# Page text:
==*==
I removed the infinite loop prevention code, and changed forum_entity_info_alter() to forum_entity_info() per effulgentsia comments.

Status: Needs review » Needs work

The last submitted patch, 699440_entity_uri_34.patch, failed testing.

yched’s picture

The $info['bundles'][$bundle]['uri callback'] property needs to be documented in the phpdoc for hook_entity_info() ?

+++ includes/common.inc
@@ -6437,10 +6440,17 @@ function entity_prepare_view($entity_type, $entities) {
+  // Uses the bundle specific uri callback if it exists.
+  if (isset($info['bundles'][$bundle]['uri callback']) && function_exists($info['bundles'][$bundle]['uri callback'])) {
+    return $info['bundles'][$bundle]['uri callback']($entity) + array('options' => array());
+  }
+  // Otherwise uses the generic entity uri callback for this entity type.
   if (isset($info['uri callback']) && function_exists($info['uri callback'])) {
     return $info['uri callback']($entity) + array('options' => array());
   }

Nitpick : can we refactor this into :
- some logic ending up with $function = something;
- return $fuction($entity) + array('options' => array());

Powered by Dreditor.

effulgentsia’s picture

Status: Needs work » Needs review
Issue tags: +API change
StatusFileSize
new19.37 KB

Well, if we have to optimize url(), how about this way? This changes entity_uri() to return an object instead of an array. That's why I'm adding the "API change" tag to this issue. But, there's only one place (image.field.inc) in HEAD that currently calls entity_uri() (this patch adds more), and I doubt that that many contrib modules have started calling it either, so I think it's an acceptable trade-off considering it allows the desired url() optimization in what I think is a nice way.

This patch doesn't include the forum_url module from #34, and instead changes path.test to be caught up to the removal of forum_url_outbound_alter().

This patch converts all the places that #34 converted from hard-coded urls to entity_uri() driven urls, but this is not complete. There's a larger sweep that's needed. But, I'd like to get a check from people here on whether this is looking like a good route before doing that sweep.
==*==
# Task 1:
According to the entity URI thread, which file is the only place in HEAD that currently calls entity_uri()?
# Task 2:
Translate this sentence from the entity URI thread into Spanish: "This changes entity_uri() to return an object instead of an array."
# Task 3:
Extend the entity URI thread from the point where it stops.

# Provided material:
==*==
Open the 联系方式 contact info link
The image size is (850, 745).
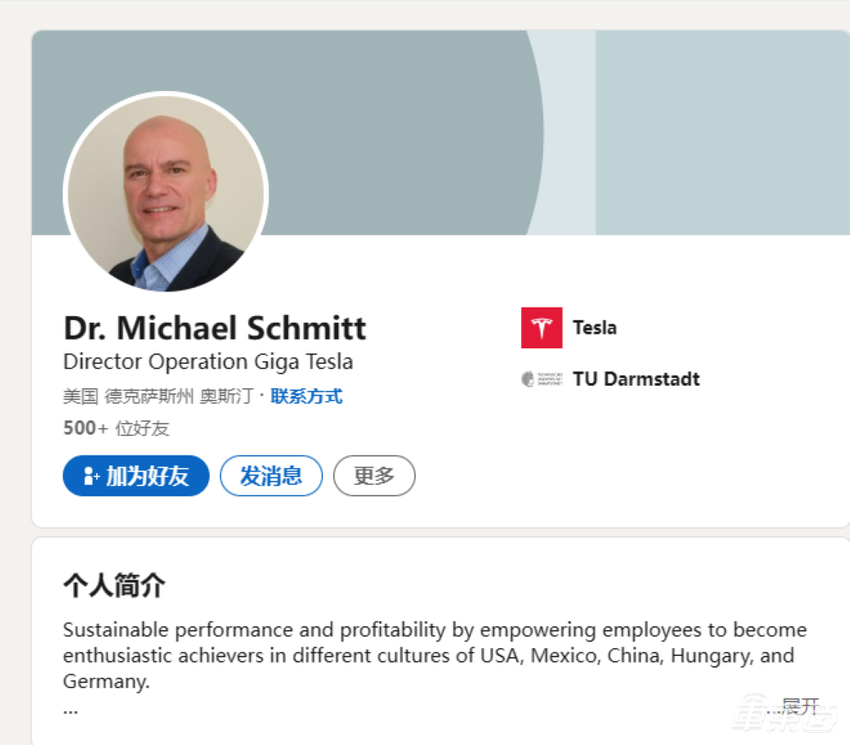tap(306, 396)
==*==
# Result 1:
image.field.inc

# Result 2:
Esto cambia entity_uri() para que devuelva un objeto en lugar de un arreglo.

# Result 3:
scor’s picture

StatusFileSize
new17.82 KB

Good job effulgentsia! Initial micro-benchmarking on url() is promising:
url('comment/' . $comment->cid, array('fragment' => 'comment-' . $comment->cid)); HEAD = 26.5us
url(entity_uri('comment', $comment)); with #37 = 4.2us

and a regular uri defined as an object such as

$register_uri->path = 'user/register';
$register_uri->options = array();

will also show great performance:
url('user/register'); HEAD = 25us
url($register_uri); with #37 = 2.3us
This particular one is not part of #37 but could be part of a larger sweep effulgentsia mentions (#10 contains some examples).

I could not find any improvement on l() upfront. This was due to a typo in one of the unset for the 'attributes' key in url() necessary for the proper merge. With that fixed, this is what we get:
l('Praesent Elit Blandit Qui', 'comment/1', array('fragment' => 'comment-1')); HEAD = 40us
l('Praesent Elit Blandit Qui', entity_uri('comment', $comment)); with #38 = 18us

catch’s picture

StatusFileSize
new34.99 KB
new36.56 KB

microbenchmarks look good. I also profiled with xhprof on a node with 48 comments and standard display settings, and while it looks like only about .5% improvement in time, general profile of URL looks much more encouraging. Attached screenshots of the url() detail for comparison.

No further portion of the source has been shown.